Accounting standards require or enable companies to present income and expense items that are not likely to recur in the future separately from those which are expected to continue in the future.
Discontinued operations
Both IFRS and US GAAP require companies to present the effects of discontinued operations separately. A discontinued operation can be broadly described as a business, or a component thereof, that the organization has already discontinued or plans to discontinue.
IFRSs require material and/or relevant items to be disclosed separately. Under US GAAP, unusual or infrequent items are included in continuing operations but disclosed separately. Such bifurcation is useful is an assessment of what constitutes a company’s core recurring operating expenses and which items are of unusual or infrequent nature, such as gains from asset disposals, unusual receipts from winning a legal case, restructuring costs, etc.
Impact of changes in accounting estimates and policies
Changes in accounting policies result either from new standards or from adoption by the entity of an alternative method allowed by the existing standards.
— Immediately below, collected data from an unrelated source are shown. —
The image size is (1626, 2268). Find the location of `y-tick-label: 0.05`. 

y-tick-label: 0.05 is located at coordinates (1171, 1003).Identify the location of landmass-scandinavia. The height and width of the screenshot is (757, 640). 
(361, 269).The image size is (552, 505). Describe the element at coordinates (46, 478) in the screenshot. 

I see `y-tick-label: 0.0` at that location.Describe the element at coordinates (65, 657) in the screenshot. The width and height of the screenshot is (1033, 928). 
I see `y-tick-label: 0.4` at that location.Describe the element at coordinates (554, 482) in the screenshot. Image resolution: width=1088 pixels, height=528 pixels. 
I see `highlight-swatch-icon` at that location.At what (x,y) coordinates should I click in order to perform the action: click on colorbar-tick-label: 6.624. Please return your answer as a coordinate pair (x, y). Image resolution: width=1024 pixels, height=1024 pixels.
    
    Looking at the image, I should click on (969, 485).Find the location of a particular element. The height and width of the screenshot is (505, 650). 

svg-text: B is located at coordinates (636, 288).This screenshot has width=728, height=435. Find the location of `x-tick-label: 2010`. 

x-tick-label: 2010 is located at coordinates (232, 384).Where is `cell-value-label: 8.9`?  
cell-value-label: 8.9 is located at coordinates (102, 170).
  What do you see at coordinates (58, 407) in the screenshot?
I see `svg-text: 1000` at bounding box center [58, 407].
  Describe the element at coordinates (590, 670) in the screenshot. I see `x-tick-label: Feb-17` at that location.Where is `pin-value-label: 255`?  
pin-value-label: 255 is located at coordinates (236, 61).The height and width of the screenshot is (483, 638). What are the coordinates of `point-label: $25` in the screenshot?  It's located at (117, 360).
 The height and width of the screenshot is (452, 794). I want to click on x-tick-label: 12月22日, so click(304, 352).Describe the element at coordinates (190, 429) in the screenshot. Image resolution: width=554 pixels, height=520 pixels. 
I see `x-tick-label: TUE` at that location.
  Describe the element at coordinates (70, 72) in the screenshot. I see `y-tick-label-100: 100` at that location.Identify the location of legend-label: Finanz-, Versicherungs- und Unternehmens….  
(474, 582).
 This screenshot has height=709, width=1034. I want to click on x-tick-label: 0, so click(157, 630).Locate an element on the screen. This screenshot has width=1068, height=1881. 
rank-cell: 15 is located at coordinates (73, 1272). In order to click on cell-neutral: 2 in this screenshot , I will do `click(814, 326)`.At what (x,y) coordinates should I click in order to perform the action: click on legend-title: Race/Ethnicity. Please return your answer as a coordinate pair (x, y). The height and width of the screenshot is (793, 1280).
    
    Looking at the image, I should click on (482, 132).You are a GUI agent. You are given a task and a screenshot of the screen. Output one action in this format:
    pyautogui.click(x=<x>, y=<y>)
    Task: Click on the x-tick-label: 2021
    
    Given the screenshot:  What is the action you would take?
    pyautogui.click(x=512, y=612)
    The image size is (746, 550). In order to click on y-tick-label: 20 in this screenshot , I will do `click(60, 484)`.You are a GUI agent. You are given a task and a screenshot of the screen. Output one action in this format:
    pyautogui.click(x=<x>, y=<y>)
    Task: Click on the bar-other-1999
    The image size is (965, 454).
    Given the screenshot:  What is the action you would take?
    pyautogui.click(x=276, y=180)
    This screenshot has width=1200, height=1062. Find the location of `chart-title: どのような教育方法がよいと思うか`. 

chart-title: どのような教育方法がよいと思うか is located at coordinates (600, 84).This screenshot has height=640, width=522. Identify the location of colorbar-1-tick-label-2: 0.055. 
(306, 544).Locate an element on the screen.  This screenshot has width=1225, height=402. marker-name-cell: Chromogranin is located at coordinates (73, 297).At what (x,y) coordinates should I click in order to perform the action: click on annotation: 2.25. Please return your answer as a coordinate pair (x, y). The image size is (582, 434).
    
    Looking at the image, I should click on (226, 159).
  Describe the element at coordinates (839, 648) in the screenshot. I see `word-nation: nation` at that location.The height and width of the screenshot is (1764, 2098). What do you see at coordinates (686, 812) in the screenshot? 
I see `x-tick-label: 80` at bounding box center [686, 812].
Many new standards require companies to comply with the standard prospectively (for future periods), however, some many require retrospective (historical) adjustment.
If a company changes an accounting policy itself, it is required to restate prior year comparative results to present the financial statements as if the new policy has been applied all along. In contrast, changes in accounting estimates are always adjusted prospectively. A restatement is also required when a material error related to prior period financial statements is discovered.
Non-operating items
IFRS provides no guidance on what an operating activity is. However, under US GAAP, operating activities generally involve producing and delivering goods, and providing services. These include all transactions not included in investing or financing activities.
The context is important because different companies have different operating activities. For example, a non-financial company would present any interest income as non-operating, but a bank would show it as operating, and so on. Companies typically show interest expense separately so that analysts can compare it to the company’s debt obligation.
IFRS allows interest and dividends received as either operating or investing, but US GAAP requires them to be presented as operating in nature. Similarly, UG GAAP interest paid is operating, while dividends paid are financing, but under IFRS interest and dividends paid are either operating or financing in nature.